Dan Simmons’ Ilium follows the misadventures of a group of war-re-enactors, as the egos of the organizers and the participants threaten to get in the way of historical accuracy.
Okay, the war is the Trojan War, the site is a terraformed Mars thousands of years in the future, and the organizers are godlike beings. But, it was reassuring for me to imagine the story on a smaller scale, since, as is the norm with Simmons’ space operas, the story has to go BIG: the nature of Earth and humanity are on the line, supertechnology and omnipotent beings abound, numerous references to great works of the western canon are thrown in to give the proceedings extra artificial weight, and one volume cannot contain the action. Honestly, if not for the fact that I’ve read or want to read every other Locus sf winner, I would have skipped this one, because it’s exactly what I’ve come to expect from Simmons after three disappointing books in a row (Fall of Hyperion and the Endymion duology). My eyes glazed over for a lot of my reading, and I’m afraid I won’t remember a thing about this book if I don’t write this review right now.

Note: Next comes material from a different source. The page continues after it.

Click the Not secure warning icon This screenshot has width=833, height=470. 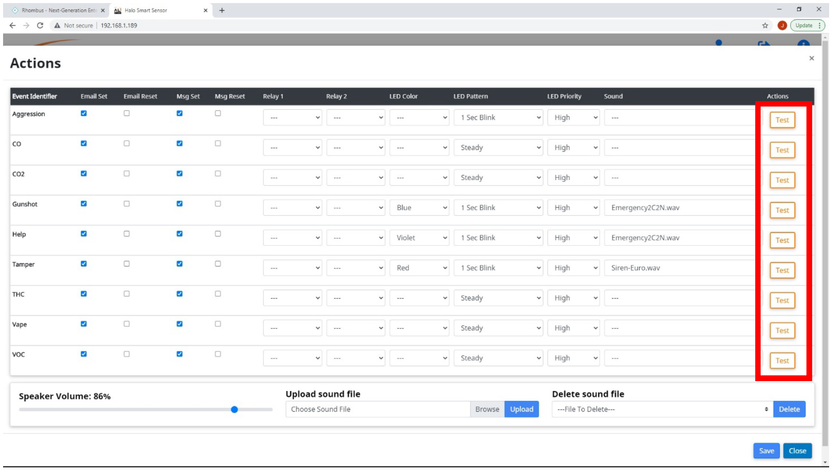57,25
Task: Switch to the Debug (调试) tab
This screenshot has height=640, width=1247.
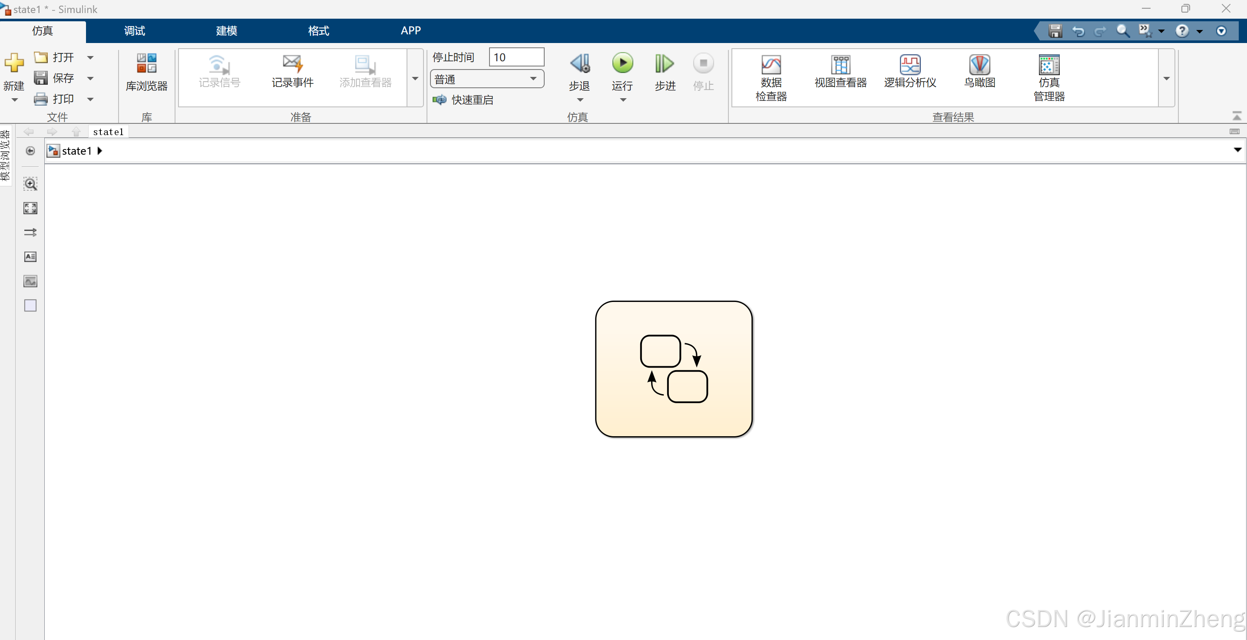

As I said, it’s the far future, most of humanity is extinct, but there are a few survivors bouncing around Earth, some missing-in-action “post-humans,” Greek gods on Mars (who may be said post-humans), and some sentient robots bouncing around the rest of the solar system. The Greek gods live on Olympus Mons and are recreating the Trojan War. They’ve brought a few twentieth-century scholars of the Iliad in to consult, including sometimes-narrator Thomas Hockenberry (who may as well just be PJF from Riverworld). Hockenberry is given the power to morph into different characters and teleport, but he’s also often given impossible, history-sabotaging tasks by the gods (“kill Athena!”), not that these lead the plot anywhere interesting in particular. There’s also some action with the few remaining humans on Earth where they hang with Oddyseus and fight Prospero and Caliban for some reason. There’s a good amount of Roger Zelazny here – the futuristic Greek gods, whatever their origin, reminded me of the futuristic Hindu gods of Lord of the Light, and Oddyseus adventuring on a destroyed future Earth took me right back to This Immortal.
My favorite portions of the novel involve to “moravecs” or sentient robots from the Gallilean moons of Jupiter. Mahnmut is a Shakespeare scholar from Europa, and Orphu is a Proust expert from Io. The scholars are tasked with a mission to check out Mars. Their scholarship doesn’t do much other than allow Simmons to remind us that he knows some things about literature, as he so often does. The Canterbury Tales format of Hyperion was original and fun; since then, the Keats, Shakespeare, Homer, and Proust references just seem like Simmons doing his shtick. Is it in his contract or something? At least Mahnmut and Orphu have personalities though, unlike the human characters.
I think Simmons is just not for me. His world-building doesn’t have the depth that I look for as it leans to heavily on shallow intertextuality, and he always ramps the stakes up to the point that nothing seems to matter.